Here's one workaround for this. Sharing what I've learned. Adding the following to the docker file rm -f /lib/systemd/system/systemd*udev* ; \ rm -f /lib/systemd/system/getty.target; causes both the runnaway agetty and the spike in systemd-udevd processes to go away. I understand there is no need for udev or getty in containers. I did also try: RUN systemctl disable getty.target RUN systemctl disable systemd-udevd.service and although the Dockerfile built fine, all the getty and udev services were still running as they were previously. So those two "systemctl disable" appear to be no-ops. Perhaps they get run before /sbin/init (systemd) is invoked.
This bug was accidentally moved from POST to MODIFIED via an error in automation, please see mmccune with any questions
This package has changed ownership in the Fedora Package Database. Reassigning to the new owner of this component.

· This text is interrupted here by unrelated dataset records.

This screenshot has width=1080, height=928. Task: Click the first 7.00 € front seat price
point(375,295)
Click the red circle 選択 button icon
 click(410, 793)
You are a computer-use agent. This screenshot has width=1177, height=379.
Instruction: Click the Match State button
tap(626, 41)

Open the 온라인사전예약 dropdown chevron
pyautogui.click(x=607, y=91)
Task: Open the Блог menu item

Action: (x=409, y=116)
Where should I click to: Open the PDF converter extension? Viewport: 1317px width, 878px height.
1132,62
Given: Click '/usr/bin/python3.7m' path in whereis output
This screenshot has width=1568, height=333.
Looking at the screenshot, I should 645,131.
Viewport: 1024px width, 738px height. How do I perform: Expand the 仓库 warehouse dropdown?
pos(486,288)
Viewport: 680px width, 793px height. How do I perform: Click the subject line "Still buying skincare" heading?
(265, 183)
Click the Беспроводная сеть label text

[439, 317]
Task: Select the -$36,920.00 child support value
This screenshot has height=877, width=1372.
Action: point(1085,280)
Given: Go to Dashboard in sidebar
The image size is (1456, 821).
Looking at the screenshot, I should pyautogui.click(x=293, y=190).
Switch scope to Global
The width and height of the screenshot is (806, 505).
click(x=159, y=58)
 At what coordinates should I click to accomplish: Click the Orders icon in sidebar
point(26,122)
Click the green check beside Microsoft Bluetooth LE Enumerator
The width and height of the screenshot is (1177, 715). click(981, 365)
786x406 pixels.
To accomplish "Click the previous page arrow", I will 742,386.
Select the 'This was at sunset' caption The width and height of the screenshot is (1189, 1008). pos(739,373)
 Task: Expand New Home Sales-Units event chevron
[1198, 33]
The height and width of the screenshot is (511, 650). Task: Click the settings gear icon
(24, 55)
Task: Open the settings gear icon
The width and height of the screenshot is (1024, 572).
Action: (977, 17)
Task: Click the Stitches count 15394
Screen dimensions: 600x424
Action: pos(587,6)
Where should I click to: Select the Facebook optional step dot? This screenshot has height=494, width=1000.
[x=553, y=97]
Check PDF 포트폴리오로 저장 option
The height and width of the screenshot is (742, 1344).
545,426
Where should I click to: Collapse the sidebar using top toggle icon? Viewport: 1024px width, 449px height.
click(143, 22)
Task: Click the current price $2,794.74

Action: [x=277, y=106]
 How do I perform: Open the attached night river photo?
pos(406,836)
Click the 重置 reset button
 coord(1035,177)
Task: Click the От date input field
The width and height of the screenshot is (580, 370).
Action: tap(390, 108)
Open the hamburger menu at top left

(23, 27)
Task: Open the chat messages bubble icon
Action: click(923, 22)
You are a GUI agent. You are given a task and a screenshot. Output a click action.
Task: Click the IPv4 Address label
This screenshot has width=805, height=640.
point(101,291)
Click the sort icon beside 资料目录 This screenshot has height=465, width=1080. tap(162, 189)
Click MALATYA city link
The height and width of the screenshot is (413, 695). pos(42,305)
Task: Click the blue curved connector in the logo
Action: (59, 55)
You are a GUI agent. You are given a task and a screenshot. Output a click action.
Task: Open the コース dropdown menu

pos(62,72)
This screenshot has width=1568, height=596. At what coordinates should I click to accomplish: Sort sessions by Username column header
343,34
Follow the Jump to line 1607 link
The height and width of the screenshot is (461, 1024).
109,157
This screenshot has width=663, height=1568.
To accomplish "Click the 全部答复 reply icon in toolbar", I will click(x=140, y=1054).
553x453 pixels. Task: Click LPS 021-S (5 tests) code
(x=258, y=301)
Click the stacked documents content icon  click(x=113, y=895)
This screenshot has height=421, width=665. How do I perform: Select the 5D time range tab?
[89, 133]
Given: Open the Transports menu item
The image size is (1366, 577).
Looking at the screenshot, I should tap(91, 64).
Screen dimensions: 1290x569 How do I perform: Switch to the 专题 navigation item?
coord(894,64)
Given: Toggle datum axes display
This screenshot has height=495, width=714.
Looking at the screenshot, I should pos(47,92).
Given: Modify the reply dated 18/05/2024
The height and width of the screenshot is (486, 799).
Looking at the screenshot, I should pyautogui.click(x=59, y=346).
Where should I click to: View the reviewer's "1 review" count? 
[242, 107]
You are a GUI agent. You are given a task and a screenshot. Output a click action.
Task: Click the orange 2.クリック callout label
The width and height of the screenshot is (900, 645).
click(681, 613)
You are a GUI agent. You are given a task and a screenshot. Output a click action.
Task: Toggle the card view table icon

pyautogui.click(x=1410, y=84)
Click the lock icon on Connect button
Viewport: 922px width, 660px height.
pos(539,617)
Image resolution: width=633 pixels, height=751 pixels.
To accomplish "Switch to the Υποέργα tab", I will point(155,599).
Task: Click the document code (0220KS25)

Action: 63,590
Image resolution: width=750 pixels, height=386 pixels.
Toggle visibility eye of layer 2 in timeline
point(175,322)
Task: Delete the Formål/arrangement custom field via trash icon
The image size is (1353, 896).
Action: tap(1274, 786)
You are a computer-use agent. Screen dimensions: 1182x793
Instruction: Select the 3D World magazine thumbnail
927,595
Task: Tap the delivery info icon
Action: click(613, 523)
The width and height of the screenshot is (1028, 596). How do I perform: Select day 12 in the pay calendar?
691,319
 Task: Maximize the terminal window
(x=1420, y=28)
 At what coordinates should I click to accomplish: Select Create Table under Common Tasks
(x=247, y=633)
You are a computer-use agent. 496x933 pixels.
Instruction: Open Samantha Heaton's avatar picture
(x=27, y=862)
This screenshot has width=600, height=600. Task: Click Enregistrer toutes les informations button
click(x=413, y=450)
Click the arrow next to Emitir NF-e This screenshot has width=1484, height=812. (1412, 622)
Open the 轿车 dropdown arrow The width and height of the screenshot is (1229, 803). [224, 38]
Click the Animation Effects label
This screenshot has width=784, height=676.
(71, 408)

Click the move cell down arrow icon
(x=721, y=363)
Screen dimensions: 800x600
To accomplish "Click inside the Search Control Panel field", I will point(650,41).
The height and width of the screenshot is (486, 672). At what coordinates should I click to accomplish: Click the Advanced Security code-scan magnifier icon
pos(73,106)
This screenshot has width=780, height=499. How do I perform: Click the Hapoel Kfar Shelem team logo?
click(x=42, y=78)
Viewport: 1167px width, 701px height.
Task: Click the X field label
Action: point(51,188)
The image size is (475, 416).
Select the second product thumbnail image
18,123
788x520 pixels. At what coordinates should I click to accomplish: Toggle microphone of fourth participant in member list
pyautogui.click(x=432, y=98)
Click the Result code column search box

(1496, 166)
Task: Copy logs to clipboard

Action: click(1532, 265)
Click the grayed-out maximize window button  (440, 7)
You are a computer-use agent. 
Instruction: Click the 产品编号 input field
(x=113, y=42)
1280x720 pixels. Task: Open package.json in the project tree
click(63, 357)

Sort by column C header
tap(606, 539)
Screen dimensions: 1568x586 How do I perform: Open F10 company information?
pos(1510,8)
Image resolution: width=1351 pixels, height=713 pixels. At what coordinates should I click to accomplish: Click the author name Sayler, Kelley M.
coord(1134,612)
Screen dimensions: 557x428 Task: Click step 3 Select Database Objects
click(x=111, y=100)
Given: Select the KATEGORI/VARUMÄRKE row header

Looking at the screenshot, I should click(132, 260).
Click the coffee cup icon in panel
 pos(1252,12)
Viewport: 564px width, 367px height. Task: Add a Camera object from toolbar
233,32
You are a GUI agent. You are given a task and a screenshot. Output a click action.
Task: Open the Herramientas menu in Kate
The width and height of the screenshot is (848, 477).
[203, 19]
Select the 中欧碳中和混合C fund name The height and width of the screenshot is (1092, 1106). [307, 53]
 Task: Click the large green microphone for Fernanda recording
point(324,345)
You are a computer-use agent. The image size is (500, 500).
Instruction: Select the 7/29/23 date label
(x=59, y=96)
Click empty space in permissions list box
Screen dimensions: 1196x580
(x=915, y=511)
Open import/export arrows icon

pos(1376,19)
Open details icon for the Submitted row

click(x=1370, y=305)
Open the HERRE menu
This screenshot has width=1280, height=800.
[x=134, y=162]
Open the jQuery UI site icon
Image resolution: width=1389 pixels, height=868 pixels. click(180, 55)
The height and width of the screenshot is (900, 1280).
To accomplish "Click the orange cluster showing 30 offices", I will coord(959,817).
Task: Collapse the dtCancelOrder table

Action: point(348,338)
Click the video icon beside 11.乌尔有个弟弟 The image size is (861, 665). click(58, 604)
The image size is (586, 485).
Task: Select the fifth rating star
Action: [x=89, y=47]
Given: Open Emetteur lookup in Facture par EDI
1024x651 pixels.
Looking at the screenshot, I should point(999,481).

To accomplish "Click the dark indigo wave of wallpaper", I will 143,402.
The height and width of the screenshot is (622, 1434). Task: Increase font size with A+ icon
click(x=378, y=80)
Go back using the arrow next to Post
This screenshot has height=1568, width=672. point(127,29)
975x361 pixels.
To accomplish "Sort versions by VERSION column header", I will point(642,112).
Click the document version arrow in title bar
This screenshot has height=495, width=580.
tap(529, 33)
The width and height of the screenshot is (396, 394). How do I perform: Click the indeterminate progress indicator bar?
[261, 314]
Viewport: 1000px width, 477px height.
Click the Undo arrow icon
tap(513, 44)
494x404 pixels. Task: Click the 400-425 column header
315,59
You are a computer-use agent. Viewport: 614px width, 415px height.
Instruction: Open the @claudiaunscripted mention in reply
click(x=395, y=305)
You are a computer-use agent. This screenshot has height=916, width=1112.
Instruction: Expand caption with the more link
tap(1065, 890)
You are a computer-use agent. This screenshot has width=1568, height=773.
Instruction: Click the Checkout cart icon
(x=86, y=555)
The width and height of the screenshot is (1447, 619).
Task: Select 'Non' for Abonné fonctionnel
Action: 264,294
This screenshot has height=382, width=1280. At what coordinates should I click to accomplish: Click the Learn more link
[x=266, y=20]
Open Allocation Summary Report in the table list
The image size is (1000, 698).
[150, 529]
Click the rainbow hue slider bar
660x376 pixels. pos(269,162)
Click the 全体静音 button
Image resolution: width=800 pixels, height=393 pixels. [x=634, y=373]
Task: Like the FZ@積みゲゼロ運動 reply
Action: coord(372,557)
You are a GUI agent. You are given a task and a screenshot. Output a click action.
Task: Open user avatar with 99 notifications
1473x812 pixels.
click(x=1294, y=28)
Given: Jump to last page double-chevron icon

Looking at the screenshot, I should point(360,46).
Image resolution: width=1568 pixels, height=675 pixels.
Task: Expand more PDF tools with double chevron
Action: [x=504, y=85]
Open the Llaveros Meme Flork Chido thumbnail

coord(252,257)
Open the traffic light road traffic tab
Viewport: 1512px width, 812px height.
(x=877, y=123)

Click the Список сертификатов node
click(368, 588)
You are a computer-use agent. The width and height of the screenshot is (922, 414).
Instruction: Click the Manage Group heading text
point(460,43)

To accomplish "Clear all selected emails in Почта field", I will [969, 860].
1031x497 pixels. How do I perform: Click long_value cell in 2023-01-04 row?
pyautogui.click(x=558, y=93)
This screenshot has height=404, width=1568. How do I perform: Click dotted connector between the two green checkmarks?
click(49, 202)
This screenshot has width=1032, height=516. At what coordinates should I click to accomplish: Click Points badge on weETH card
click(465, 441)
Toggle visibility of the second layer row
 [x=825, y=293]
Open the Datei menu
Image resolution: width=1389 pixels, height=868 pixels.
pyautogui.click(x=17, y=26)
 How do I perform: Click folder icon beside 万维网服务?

Fedora 22 changed to end-of-life (EOL) status on 2016-07-19. Fedora 22 is no longer maintained, which means that it will not receive any further security or bug fix updates. As a result we are closing this bug. If you can reproduce this bug against a currently maintained version of Fedora please feel free to reopen this bug against that version. If you are unable to reopen this bug, please file a new report against the current release. If you experience problems, please add a comment to this bug. Thank you for reporting this bug and we are sorry it could not be fixed.